In a recent decision, the Connecticut Supreme Court provided valuable clarification regarding the application of the make whole doctrine in Connecticut. Fireman’s Fund Ins. Co. v. TD Banknorth Ins. Agency, Inc., — A.3d — , 309 Conn. 449 (Conn. July 30, 2013).
The case arose out of an insurance coverage dispute. In 2005, Haynes Construction Company (“Haynes”) filed a claim against TD Banknorth Insurance Agency Inc. (“TD Banknorth”), alleging negligent procurement of insurance in connection with a housing development project. TD Banknorth in turn filed a claim with its insurer, Fireman’s Fund, under an Errors & Omissions policy issued to TD Banknorth by Fireman’s Fund. In 2006, Fireman’s Fund and TD Banknorth settled with Haynes. TD Banknorth contributed its $150,000 deductible to the settlement and Fireman’s Fund contributed the remainder. Fireman’s Fund then brought a subrogation action and recovered $208,000 from the responsible parties, which was deposited into an escrow account.

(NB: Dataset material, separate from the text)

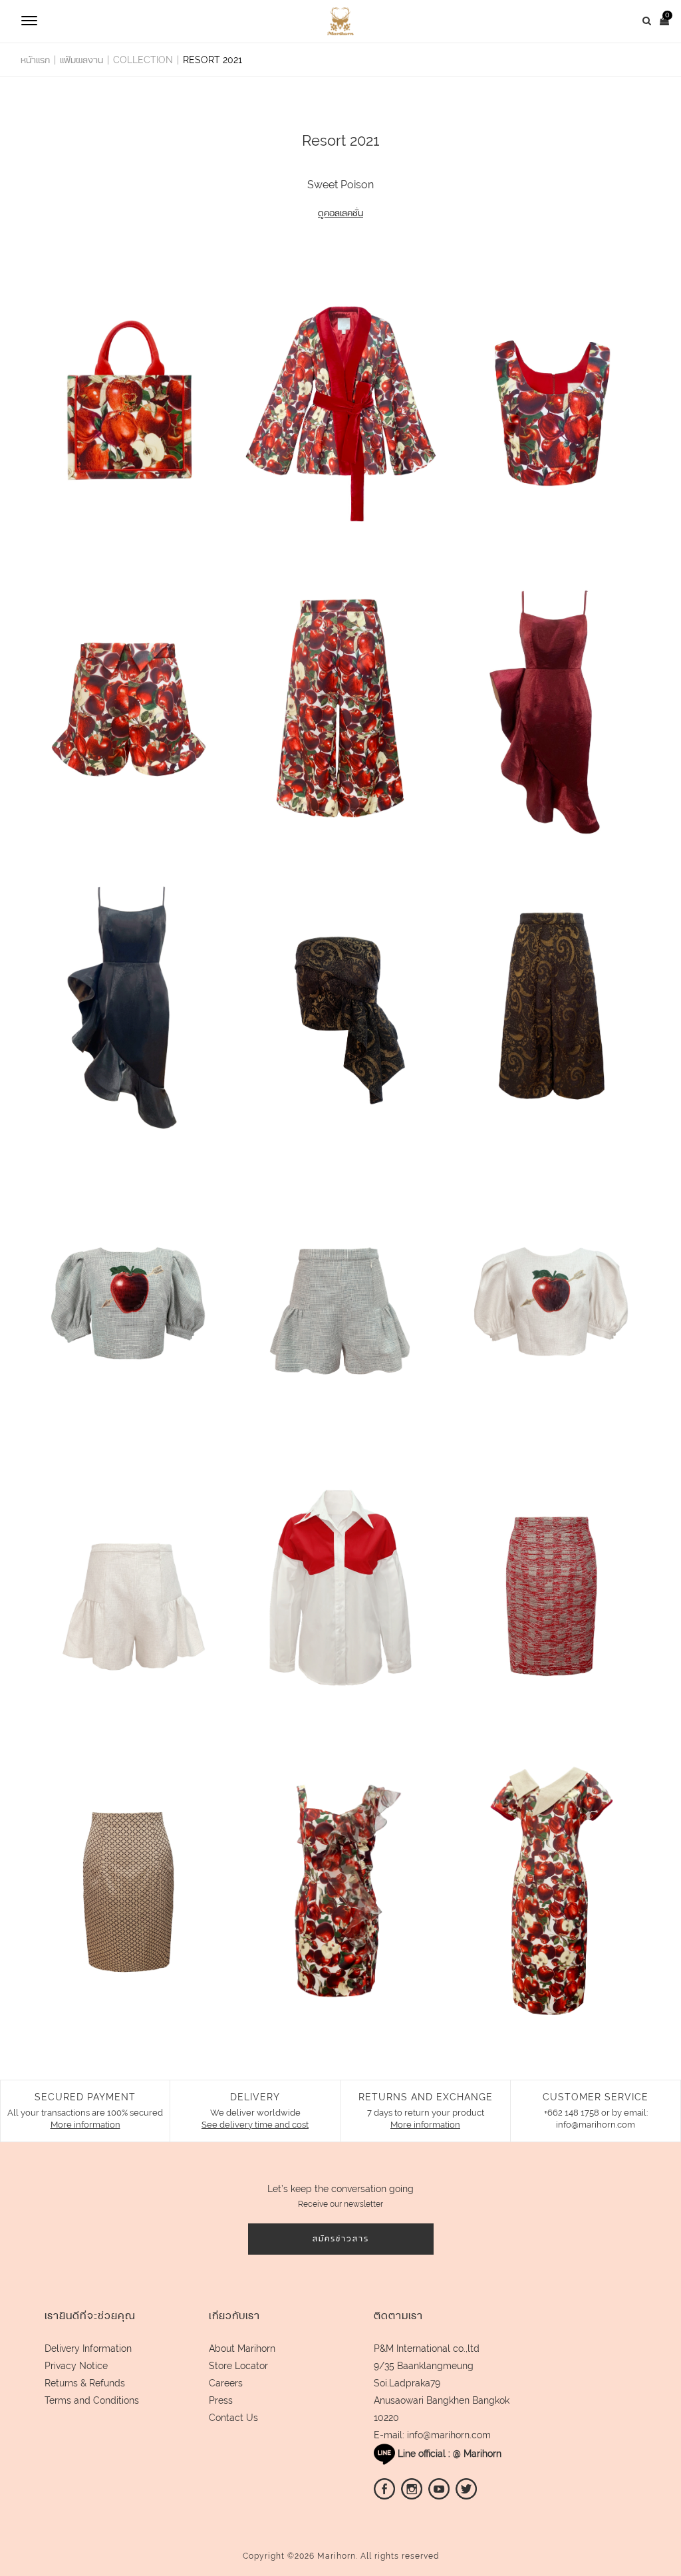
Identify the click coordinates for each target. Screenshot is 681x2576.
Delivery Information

In 2008, Fireman’s Fund brought suit against TD Banknorth in the United States District Court for the District of Connecticut, seeking a declaratory judgment that it was entitled to all of the escrowed funds. TD Banknorth counterclaimed for a declaratory judgment that, under Connecticut’s make whole doctrine, it was entitled to recover its $150,000 deductible from the escrow funds. The District Court found that the subrogation clause in the E & O contract abrogated Connecticut’s make whole doctrine, and granted summary judgment in favor of Fireman’s Fund. Fireman’s Fund Ins. Co. v. TD Banknorth Ins. Agency, Inc., No. 3:08–cv–364, 2010 WL 420041 (D. Conn. Feb. 1, 2010).
On appeal, the United States Court of Appeals for the Second Circuit held that the contract at issue did not abrogate Connecticut’s make whole doctrine. The Second Circuit further concluded, however, that Connecticut law was silent on the more basic issue of whether Connecticut’s make whole doctrine applies to insurance policy deductibles. Accordingly, the Second Circuit certified the following question to the Connecticut Supreme Court: “Are insurance policy deductibles subject to Connecticut’s make whole doctrine?” Fireman’s Fund Ins. Co. v. TD Banknorth Ins. Agency, Inc., 644 F.3d 166 (2d Cir. 2011).

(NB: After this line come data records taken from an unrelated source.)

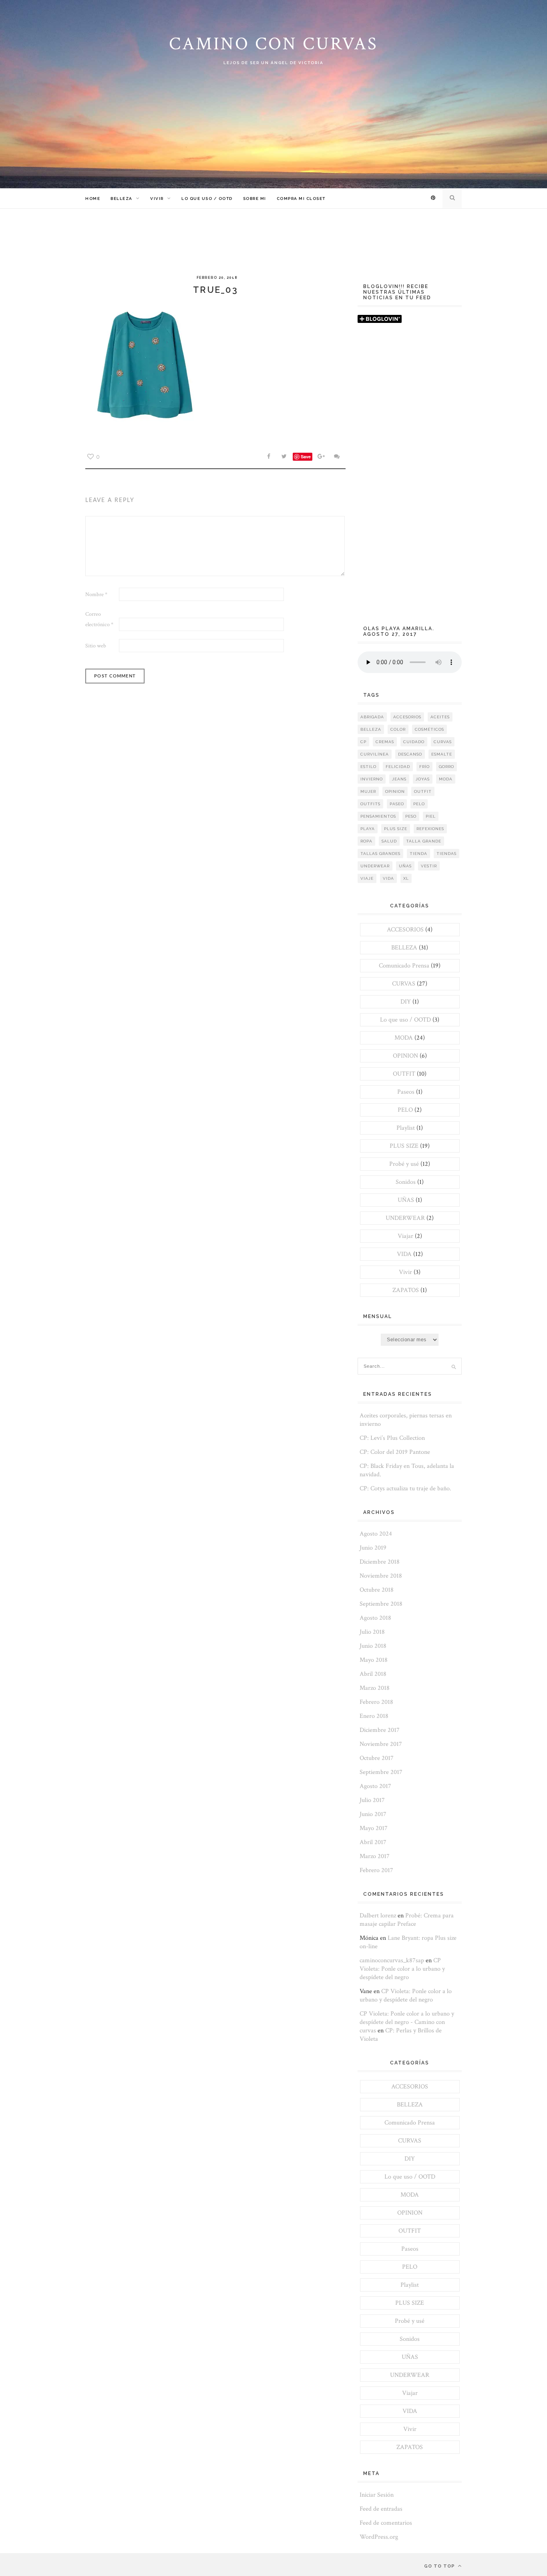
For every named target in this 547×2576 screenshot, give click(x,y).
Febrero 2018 (376, 1702)
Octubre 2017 (377, 1758)
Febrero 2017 (376, 1870)
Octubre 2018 (377, 1590)
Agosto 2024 (376, 1534)
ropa (366, 841)
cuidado (413, 742)
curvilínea (374, 754)
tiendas (446, 853)
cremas (385, 742)
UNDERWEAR (405, 1218)
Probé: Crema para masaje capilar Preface (407, 1919)
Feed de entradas (381, 2509)
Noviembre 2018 (381, 1576)
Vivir (157, 198)
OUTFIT (404, 1074)
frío (424, 766)
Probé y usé (404, 1164)
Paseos (405, 1092)
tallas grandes (380, 853)
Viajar (405, 1236)
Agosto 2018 (375, 1618)
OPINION (405, 1056)
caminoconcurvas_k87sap (392, 1960)
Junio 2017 (373, 1814)
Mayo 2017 (374, 1828)
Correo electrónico (99, 619)
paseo (397, 804)
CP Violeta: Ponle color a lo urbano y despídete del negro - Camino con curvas (407, 2022)
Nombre (96, 594)
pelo (419, 804)
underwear (375, 866)
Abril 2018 (373, 1674)
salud (389, 841)
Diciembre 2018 (380, 1562)
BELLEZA (122, 198)
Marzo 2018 (375, 1688)
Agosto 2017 (375, 1786)
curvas (443, 742)
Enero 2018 (374, 1716)
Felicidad (398, 766)
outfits (370, 804)
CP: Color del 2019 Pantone (395, 1452)
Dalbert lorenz (378, 1915)
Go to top (440, 2566)
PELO (405, 1110)
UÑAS (406, 1200)
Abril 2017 (373, 1842)
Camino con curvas (273, 44)
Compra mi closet (301, 198)
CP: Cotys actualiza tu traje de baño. (405, 1488)
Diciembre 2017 (380, 1730)
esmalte (441, 754)
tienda (418, 853)
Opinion (395, 791)
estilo (368, 766)
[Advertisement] (410, 478)
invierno (371, 779)
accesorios (407, 717)
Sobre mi (254, 198)
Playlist (405, 1128)
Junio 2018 (373, 1646)
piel (431, 816)
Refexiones (430, 828)
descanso (410, 754)
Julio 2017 (372, 1800)
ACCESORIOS (405, 929)
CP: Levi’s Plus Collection (392, 1438)
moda (445, 779)
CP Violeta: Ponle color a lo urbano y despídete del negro (402, 1968)
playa (367, 828)
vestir (429, 866)
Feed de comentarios (386, 2523)
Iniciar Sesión (377, 2495)
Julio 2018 (372, 1632)
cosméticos (429, 729)
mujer (368, 791)
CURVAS (403, 984)
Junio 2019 (373, 1548)
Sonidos (406, 1182)
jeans (399, 779)
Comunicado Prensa (404, 965)
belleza (370, 729)
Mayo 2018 (374, 1660)
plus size (395, 828)
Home (92, 198)
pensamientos (378, 816)
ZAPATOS (405, 1290)
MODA (403, 1038)
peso (410, 816)
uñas (405, 866)
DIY (405, 1002)
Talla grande (423, 841)
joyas (423, 779)
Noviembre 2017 (381, 1744)
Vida (388, 878)
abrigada (372, 717)
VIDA (404, 1254)
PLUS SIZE (404, 1146)
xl (406, 878)
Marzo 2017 (375, 1856)
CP (363, 742)
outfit (423, 791)
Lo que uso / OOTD (207, 198)
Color (398, 729)
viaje (367, 878)
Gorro (446, 766)
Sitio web (95, 645)
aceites (440, 717)
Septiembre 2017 (381, 1772)
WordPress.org (379, 2537)
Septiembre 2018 (381, 1604)
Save (306, 457)
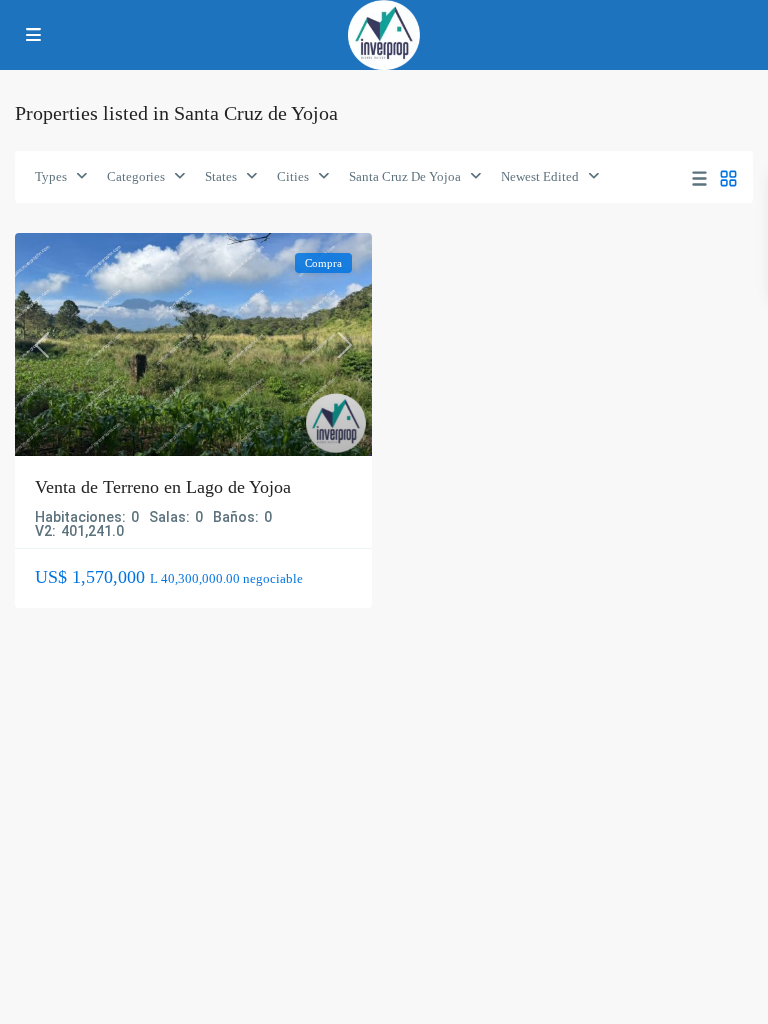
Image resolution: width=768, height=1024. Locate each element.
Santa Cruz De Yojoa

Because there was no Connecticut case in which the make whole doctrine had been expressly adopted, the Connecticut Supreme Court deemed it appropriate to reformulate the question as follows: (1) Is the make whole doctrine recognized as the default rule under Connecticut law; and, if so, (2) does the make whole doctrine apply to insurance policy deductibles under Connecticut law?

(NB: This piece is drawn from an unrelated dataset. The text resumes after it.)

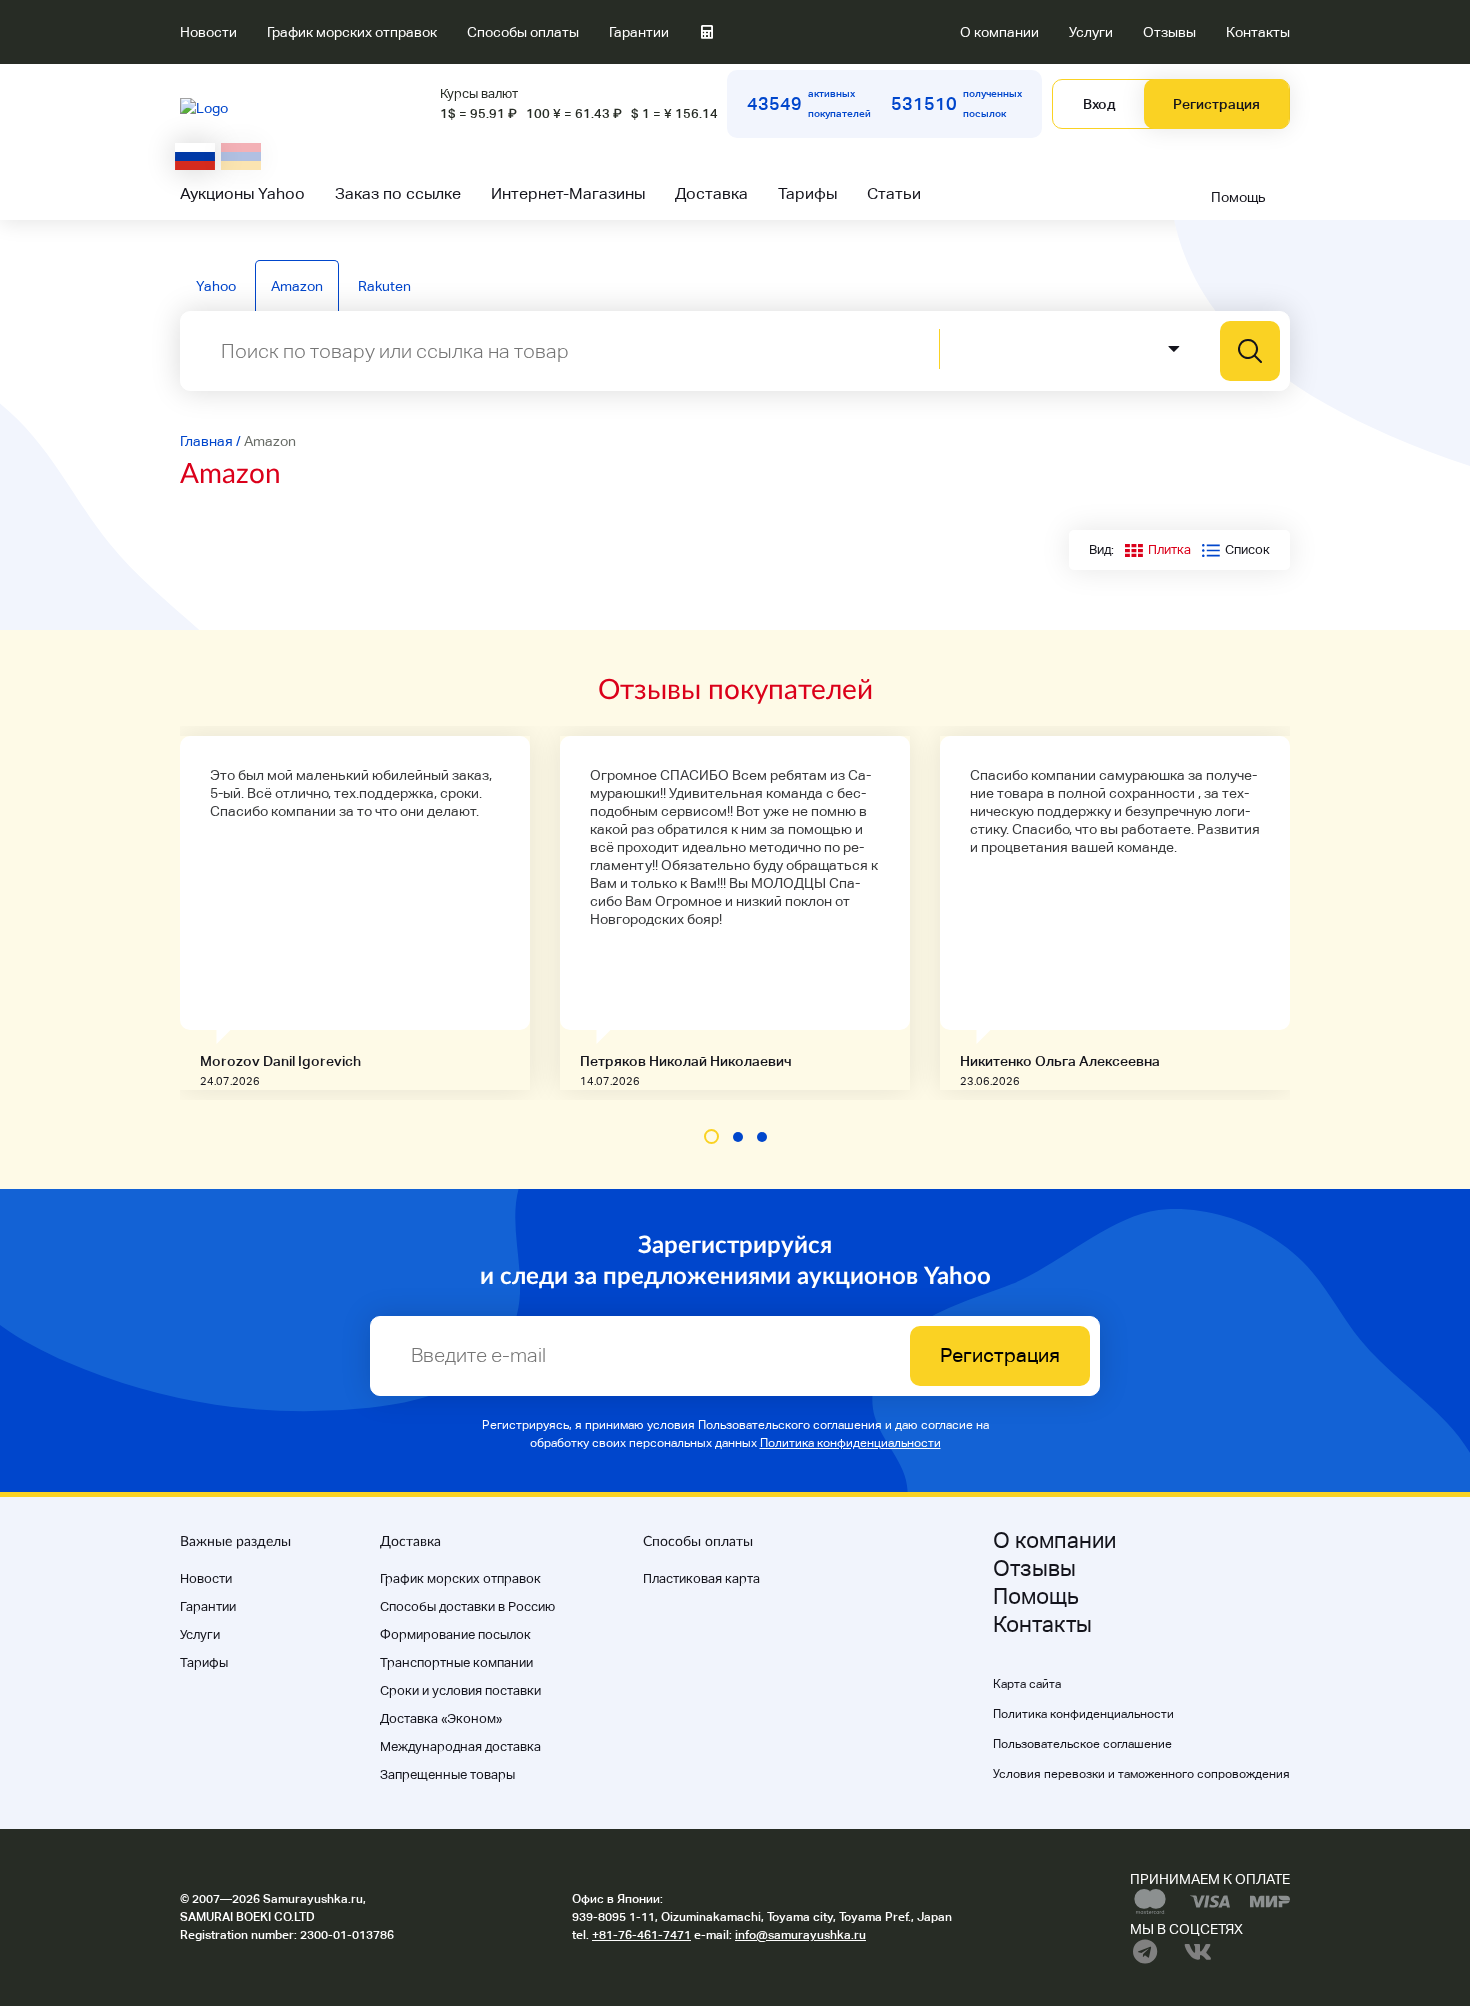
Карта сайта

The Court first concluded that the make whole doctrine is the default rule under Connecticut law. In reaching its decision, the Court noted that the make whole doctrine is designed to prevent inequitable results when the amount recoverable from the responsible third-party is insufficient to satisfy both the loss sustained by the insured and the amount the insurer paid on the claim. In order to prevent such results, the make whole doctrine restricts the enforcement of the insurer’s subrogation rights until after the insured has been fully compensated for his or her injuries.
Next, the Court held that the make whole doctrine does not apply to insurance policy deductibles. The Court concluded “that the equitable considerations supporting the make whole doctrine are inapplicable to deductibles . . . If we were to decide otherwise, as TD Banknorth urges, we would effectively disturb the contractual agreement into which TD Banknorth and Fireman’s Fund entered, thereby creating a windfall for TD Banknorth for a loss that it did not see fit to insure against in the first instance when it contracted for lower premium payments in exchange for a deductible.”
As one of the first courts to address whether the make whole doctrine applies to insurance policy deductibles, this decision will provide valuable precedent to subrogation professionals in cases in which a defendant argues that the insured has not been made whole due to the insured’s payment of a deductible.